The effectiveness of the speech act that happens in this context requires particular conditions. For example, it must be done in private. It also assumes an unequal power relationship between the priest and the confessor. (Among other things, the priest wears particular clothes to emphasize the difference in his status from the lay person’s.)
The act of confession also requires the use of specialized language. For example, the priest may say, “I absolve you from your sins in the name of the Father, and of the Son, and of the Holy Spirit.” The verb absolve has a particular technical meaning in this context that has import to both parties in the communication. So do the words sin, Father, Son, and Spirit.
Both people participating in the environment must agree on all three things — goals, social structures, and technical language — for the speech act to be meaningful. Think of how much less effective confession would be if it were being conducted with microphones in front of a crowd, or if the priest was dressed in skateboarding shorts, or if instead of “I absolve you from your sins” he would say something like, “We’re cool, man. Get outta here.”
That’s not to say it’s not possible to confess your sins in such a different context. In fact, other religions have different mechanisms to accomplish similar goals. However, those mechanisms would not be meaningful to a Catholic practitioner. The confessionary creates a particular context that enables a meaningful interaction between Catholics. This context is not just physical: it includes intangible elements which must be learned if the people who participate in the interaction are to derive meaning from it.

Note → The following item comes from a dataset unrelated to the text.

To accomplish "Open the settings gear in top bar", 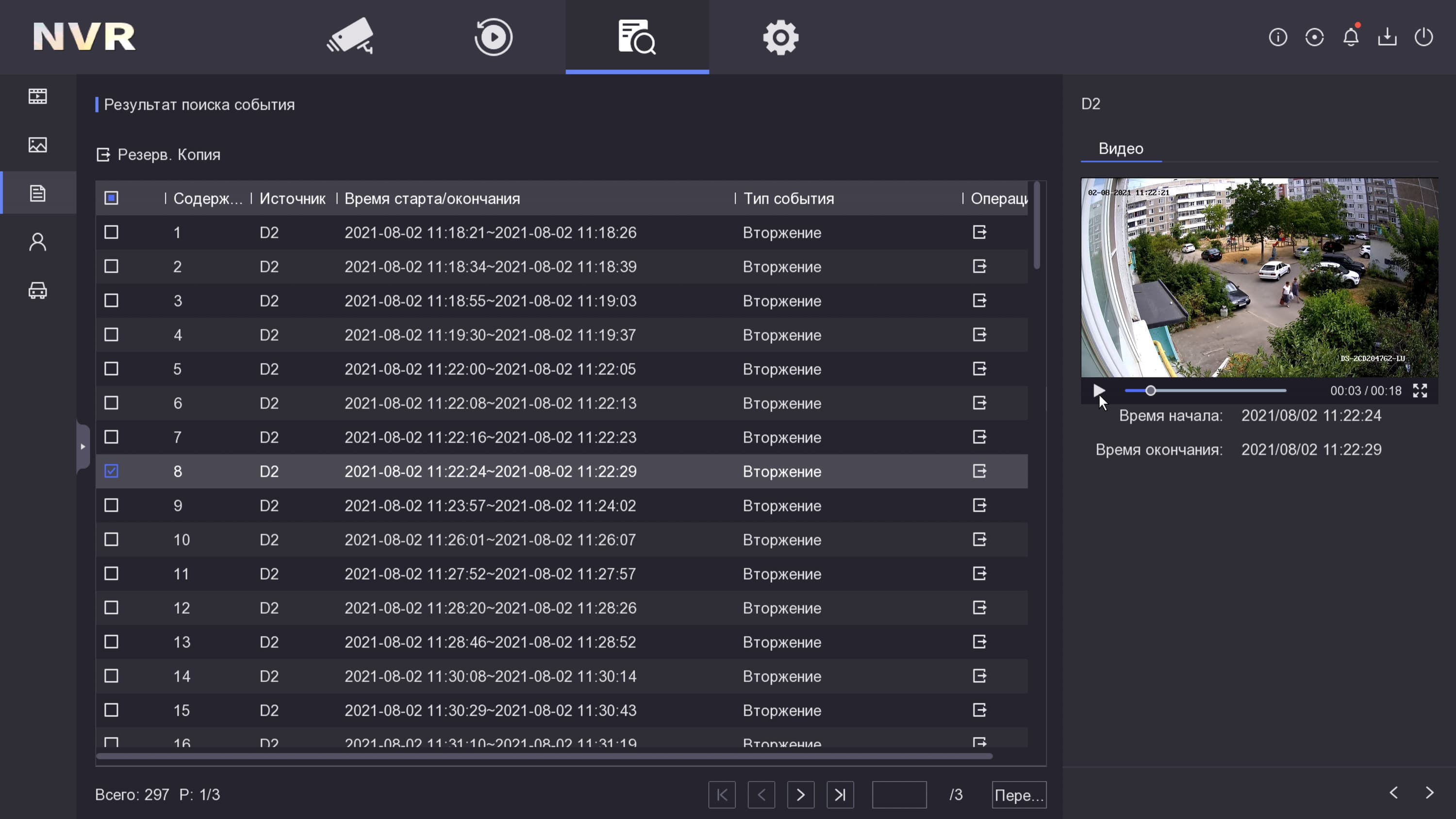I will pos(780,37).
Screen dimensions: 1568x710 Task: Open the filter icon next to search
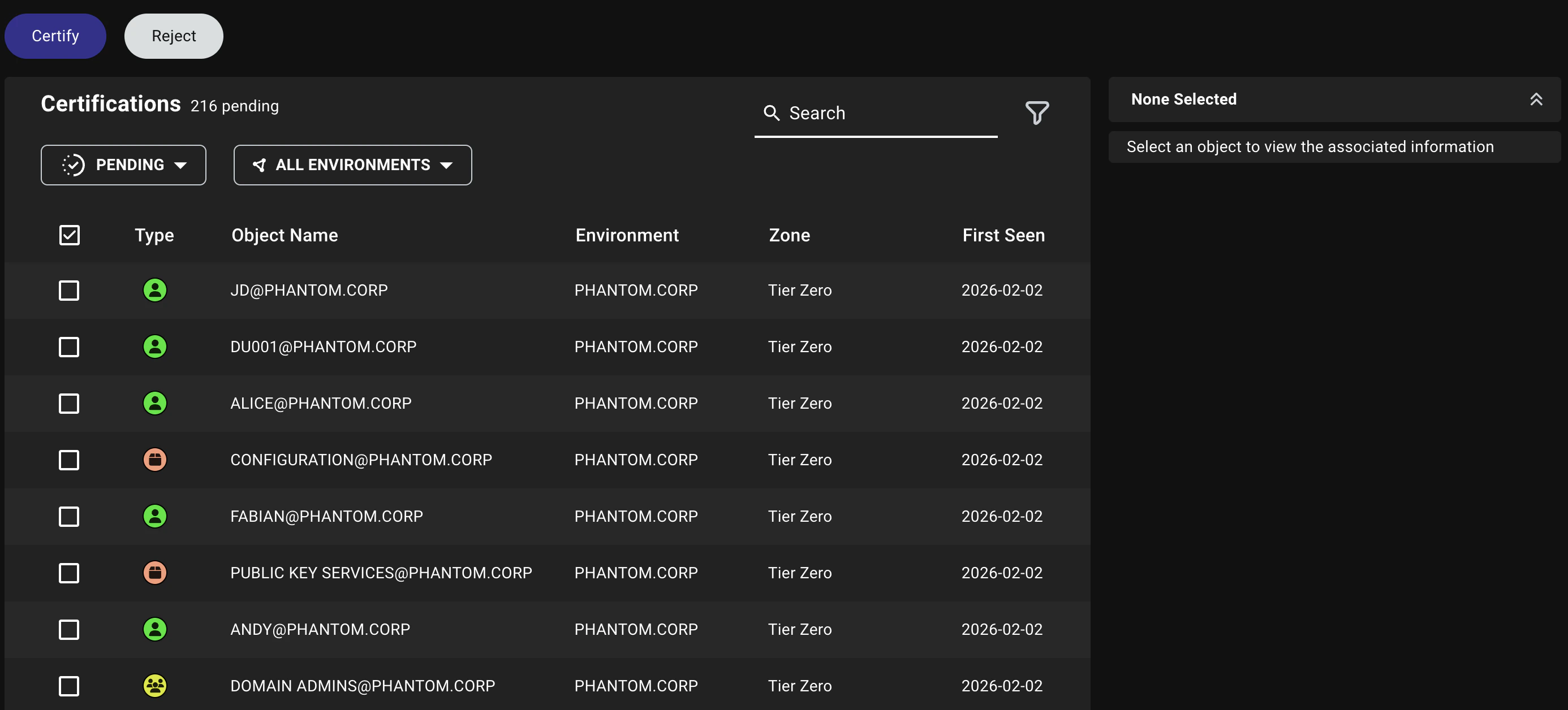pos(1037,112)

As you go about your day, think about your interactions with others. Look at your communications through this lens. How much meaning is riding on shared vocabulary? How did you discover the rules that constrain your scope of action? Are hierarchical roles between you implicit or explicit? Are there aspects of the semantic environment that are ambiguous or somehow being compromised? As designers of information environments, it behooves us to understand how people transmit meaning. The semantic environment framework can help us do so.